DATA TO USE section start

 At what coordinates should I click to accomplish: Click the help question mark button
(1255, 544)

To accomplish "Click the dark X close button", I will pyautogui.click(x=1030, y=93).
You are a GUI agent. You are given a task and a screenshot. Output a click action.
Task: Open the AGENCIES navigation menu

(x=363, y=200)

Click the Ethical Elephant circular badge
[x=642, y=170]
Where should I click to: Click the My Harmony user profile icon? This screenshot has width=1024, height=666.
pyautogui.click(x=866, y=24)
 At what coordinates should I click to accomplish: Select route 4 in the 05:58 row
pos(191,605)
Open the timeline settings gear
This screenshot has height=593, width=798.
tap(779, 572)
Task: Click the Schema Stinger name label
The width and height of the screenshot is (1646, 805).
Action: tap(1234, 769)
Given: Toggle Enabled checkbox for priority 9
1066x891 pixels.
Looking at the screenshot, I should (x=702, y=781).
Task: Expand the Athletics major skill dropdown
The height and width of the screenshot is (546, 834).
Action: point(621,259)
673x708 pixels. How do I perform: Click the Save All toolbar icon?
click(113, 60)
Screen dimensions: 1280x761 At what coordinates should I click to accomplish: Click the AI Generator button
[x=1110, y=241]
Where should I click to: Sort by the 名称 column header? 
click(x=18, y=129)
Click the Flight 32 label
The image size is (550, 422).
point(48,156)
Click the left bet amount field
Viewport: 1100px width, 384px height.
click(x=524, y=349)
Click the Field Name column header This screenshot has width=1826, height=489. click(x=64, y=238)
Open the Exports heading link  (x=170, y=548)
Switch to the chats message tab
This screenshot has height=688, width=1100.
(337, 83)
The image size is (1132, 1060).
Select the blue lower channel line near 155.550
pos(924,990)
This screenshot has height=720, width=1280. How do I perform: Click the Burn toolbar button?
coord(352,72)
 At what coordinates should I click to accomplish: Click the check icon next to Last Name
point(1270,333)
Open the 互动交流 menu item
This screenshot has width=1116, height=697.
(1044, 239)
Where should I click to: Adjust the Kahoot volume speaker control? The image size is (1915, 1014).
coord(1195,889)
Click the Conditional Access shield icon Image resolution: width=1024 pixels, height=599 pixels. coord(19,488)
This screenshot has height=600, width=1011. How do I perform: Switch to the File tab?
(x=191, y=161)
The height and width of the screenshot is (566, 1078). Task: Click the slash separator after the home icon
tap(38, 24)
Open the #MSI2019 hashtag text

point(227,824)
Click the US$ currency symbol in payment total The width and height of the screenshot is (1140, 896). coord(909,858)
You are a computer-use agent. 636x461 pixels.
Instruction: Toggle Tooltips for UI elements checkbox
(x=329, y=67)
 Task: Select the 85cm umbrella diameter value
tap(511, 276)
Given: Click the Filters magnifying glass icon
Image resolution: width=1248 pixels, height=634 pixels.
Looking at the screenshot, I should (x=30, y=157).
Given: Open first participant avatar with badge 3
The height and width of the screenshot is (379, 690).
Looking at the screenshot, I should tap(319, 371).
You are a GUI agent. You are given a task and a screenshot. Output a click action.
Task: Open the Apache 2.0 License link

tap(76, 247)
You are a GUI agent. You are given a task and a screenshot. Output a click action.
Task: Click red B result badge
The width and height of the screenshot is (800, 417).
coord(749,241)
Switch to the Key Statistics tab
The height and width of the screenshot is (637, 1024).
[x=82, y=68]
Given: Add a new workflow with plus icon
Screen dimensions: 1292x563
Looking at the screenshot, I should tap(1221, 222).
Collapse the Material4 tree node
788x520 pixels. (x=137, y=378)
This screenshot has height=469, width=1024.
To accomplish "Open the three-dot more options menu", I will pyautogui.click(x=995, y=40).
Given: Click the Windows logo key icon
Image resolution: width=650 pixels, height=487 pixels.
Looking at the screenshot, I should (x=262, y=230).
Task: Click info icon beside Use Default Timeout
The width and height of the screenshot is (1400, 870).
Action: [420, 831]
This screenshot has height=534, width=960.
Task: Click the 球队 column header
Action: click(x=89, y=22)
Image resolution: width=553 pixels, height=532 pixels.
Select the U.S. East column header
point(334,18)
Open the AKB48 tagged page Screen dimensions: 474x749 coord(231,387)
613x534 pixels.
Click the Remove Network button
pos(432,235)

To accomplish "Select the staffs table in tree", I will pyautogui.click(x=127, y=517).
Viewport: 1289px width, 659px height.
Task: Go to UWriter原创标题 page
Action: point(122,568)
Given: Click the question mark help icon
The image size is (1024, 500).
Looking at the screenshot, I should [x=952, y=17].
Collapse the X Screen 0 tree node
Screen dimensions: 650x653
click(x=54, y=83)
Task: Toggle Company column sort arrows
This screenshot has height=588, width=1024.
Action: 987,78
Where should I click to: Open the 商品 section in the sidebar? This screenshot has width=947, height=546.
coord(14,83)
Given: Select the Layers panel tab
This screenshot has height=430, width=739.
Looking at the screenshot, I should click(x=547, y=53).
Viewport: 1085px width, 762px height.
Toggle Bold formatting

DATA TO USE section end

**WORK ITEM:** Copy out, exactly and alone, the lines of the entries above between the ones holding "The height and width of the screenshot is (379, 690)." and "Task: Click red B result badge", inclusive.

**ANSWER SECTION:**
The height and width of the screenshot is (379, 690).
Looking at the screenshot, I should tap(319, 371).
You are a GUI agent. You are given a task and a screenshot. Output a click action.
Task: Open the Apache 2.0 License link

tap(76, 247)
You are a GUI agent. You are given a task and a screenshot. Output a click action.
Task: Click red B result badge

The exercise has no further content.